Still, the visuals disappoint gamers strictly seeking the next generation of software benchmarks. Establishing a future graphical standard never fit Blizzard's modus operandi. (Starcraft 2 made an exception.) Whether you own a $2,000 multimedia PC or three-year-old MacBook, Diablo III runs fine if you compromise with the video settings. Players worried about the “colorful, kiddy” aesthetics need not fret, either. Goblins burst into bloody giblets with surprising flare, while festive country fields, volcanic plateaus, haunted graveyards, damp underground chapels, and every demonic void in between fills the world of Sanctuary with falsely welcoming environments – not the least due to enemy forces befitting a Nightmare Before Christmas sequel, janky undead skeletons and patchwork mobs of bulbous fiends included. And that's just the in-game engine. Blizzard's masterful CG cinematics depict one man's fall from grace, a war that will bring a longstanding castle to its knees, and a climactic conclusion of heavenly proportions.

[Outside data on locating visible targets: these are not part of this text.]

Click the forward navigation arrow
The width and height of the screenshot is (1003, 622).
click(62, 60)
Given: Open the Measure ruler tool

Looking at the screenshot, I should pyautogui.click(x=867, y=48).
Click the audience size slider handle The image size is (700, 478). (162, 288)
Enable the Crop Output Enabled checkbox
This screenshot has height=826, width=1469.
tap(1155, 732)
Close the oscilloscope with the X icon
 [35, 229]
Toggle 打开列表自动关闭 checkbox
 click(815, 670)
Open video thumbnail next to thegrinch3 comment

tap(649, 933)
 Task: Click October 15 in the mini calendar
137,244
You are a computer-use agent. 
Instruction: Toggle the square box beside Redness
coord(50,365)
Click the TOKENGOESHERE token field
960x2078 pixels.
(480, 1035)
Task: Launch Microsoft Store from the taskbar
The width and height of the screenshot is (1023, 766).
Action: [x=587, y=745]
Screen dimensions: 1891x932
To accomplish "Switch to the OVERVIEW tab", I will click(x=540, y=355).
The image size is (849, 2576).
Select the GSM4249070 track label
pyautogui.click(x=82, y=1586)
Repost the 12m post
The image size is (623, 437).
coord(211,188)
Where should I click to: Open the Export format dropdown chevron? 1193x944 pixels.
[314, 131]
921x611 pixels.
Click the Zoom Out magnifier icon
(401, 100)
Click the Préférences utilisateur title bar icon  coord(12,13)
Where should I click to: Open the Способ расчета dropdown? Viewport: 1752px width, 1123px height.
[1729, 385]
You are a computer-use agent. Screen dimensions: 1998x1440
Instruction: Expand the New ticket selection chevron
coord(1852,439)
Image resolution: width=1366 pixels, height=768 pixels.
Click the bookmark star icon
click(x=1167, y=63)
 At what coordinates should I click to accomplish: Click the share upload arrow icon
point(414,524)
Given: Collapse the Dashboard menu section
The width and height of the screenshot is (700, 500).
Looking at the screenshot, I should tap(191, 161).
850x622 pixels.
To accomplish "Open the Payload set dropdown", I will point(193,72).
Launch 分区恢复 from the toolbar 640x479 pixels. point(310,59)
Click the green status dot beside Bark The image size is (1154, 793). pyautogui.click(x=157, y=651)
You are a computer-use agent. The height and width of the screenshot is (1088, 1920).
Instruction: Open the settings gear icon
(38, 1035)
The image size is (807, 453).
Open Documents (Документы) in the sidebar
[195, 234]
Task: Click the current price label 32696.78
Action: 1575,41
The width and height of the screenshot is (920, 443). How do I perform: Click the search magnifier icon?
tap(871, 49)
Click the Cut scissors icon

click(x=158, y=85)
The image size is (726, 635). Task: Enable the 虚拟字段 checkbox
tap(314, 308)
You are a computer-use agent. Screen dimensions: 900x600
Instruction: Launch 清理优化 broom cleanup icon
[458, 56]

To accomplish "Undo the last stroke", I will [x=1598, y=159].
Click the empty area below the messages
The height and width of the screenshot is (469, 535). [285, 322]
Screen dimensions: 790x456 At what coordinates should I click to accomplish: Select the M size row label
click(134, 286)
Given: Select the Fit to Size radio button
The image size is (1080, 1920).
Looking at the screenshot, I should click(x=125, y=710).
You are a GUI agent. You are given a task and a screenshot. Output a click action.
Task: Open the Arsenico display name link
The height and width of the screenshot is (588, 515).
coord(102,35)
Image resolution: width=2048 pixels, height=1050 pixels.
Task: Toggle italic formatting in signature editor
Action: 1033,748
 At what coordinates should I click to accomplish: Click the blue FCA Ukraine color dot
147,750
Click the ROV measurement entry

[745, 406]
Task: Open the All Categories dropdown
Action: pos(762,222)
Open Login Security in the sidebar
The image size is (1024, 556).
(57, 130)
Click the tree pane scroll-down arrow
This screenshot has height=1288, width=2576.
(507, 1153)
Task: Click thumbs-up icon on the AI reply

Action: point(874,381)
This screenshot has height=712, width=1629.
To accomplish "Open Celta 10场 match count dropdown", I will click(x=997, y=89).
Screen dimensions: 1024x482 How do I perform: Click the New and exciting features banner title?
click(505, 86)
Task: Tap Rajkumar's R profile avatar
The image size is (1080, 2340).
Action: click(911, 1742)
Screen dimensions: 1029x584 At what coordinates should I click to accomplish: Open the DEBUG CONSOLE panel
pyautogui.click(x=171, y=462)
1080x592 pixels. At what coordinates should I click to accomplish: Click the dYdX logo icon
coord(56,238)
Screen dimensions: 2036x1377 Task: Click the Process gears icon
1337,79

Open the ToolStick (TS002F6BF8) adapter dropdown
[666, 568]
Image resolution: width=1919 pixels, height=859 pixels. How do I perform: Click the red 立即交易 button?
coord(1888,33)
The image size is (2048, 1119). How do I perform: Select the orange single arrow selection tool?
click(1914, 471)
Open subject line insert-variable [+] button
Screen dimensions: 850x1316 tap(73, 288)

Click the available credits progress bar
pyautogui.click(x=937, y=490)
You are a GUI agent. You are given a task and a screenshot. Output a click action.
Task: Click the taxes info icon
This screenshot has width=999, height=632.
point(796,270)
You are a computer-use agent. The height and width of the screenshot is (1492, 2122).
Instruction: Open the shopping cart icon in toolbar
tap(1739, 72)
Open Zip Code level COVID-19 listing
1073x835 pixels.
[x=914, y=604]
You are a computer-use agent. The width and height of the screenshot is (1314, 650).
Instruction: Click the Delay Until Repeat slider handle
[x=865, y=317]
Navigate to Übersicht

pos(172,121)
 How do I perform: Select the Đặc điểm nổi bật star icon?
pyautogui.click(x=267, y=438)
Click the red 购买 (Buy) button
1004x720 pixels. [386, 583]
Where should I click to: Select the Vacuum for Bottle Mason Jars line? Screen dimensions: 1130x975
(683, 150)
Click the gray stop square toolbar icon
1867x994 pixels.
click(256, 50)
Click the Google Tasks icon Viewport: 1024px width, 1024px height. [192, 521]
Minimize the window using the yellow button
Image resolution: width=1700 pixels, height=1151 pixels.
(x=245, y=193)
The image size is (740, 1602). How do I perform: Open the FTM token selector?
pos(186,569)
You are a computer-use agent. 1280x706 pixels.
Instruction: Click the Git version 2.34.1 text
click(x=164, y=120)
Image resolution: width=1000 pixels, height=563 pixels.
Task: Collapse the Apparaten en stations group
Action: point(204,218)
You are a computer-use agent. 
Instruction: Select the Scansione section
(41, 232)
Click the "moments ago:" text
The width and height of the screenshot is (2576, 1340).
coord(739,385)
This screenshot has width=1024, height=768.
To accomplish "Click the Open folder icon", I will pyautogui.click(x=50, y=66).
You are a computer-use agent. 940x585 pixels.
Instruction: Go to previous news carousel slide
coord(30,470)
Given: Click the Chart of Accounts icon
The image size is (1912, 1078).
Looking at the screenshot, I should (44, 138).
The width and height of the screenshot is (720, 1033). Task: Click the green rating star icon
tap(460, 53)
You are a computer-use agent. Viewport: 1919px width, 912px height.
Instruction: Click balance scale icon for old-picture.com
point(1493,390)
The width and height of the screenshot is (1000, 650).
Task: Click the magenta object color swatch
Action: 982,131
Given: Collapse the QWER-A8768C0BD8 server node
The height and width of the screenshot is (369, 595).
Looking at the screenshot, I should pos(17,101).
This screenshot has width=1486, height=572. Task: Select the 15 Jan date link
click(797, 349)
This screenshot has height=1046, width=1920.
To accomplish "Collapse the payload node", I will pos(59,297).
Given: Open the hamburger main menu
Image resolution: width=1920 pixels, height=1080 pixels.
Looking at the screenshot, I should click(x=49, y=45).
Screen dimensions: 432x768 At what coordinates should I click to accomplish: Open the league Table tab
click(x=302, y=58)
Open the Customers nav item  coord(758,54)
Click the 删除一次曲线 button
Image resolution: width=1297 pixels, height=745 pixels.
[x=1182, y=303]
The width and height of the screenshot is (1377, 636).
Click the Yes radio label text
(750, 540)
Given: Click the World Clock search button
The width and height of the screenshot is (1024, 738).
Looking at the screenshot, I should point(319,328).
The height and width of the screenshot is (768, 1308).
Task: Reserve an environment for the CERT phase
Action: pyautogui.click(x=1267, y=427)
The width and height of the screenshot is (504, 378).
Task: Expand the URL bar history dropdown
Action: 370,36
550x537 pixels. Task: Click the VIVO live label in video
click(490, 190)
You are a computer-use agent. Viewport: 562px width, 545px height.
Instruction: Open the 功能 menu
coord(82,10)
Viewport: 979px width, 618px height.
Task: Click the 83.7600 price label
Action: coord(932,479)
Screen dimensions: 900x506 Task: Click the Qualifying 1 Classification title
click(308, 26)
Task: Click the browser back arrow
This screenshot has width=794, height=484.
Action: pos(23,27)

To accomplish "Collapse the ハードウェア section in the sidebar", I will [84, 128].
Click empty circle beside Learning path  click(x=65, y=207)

For many mortals not content to revisit Diablo as a pure solo experience, drop-in, drop-out co-op works without fail, but for the purpose of balance and fairness, random matchmaking limit players to games within their champion's level range and quest progression. Friend-based sessions, on the other hand, allow players of all skill levels to throttle wood sprites and goat men by the thousands. Additionally, the competitive aspect of stealing gear lost its way somewhere in the early 2000s. The game distributes loot on a per player basis. No two party members receive identical spoils of war. 

The Auction House makes its first Diablo debut. Extorting funds from gamers less knowledgeable of the intricacies of business contains all the appeal of real world stocks without the need to throw away real world funds. Spending virtual gold on fictitious weapons and apparel went off without a hitch, yet the real money auctions succumbed to a last minute delay into the foreseeable future. At a (supposed) max sell price of $250 per item and ten active auctions, daily dungeon raids may not foster a viable living.

 

Something tells me that all the king's horses and all the king's men won't be putting these minions back together again.

 

Sadly, DRM plays an unfortunate role in the future of Diablo III. Although online-only servers inhibit the efforts of cheats and pirates, the inability to launch a single-player journey when Battle.net undergoes maintenance is downright unacceptable. Gamers lashed out at Ubisoft for their anti-piracy efforts, but I'm not here to hand out hypocritical cards. While higher-end PCs utterly dominated the undemanding graphic requirements, trying to circumvent latency issues during the stress testing hours of the day choked the life out of the frames per second. It's a disappointing ending to an otherwise remarkable tale, but one unlikely to interfere in the long term given Blizzard's track record.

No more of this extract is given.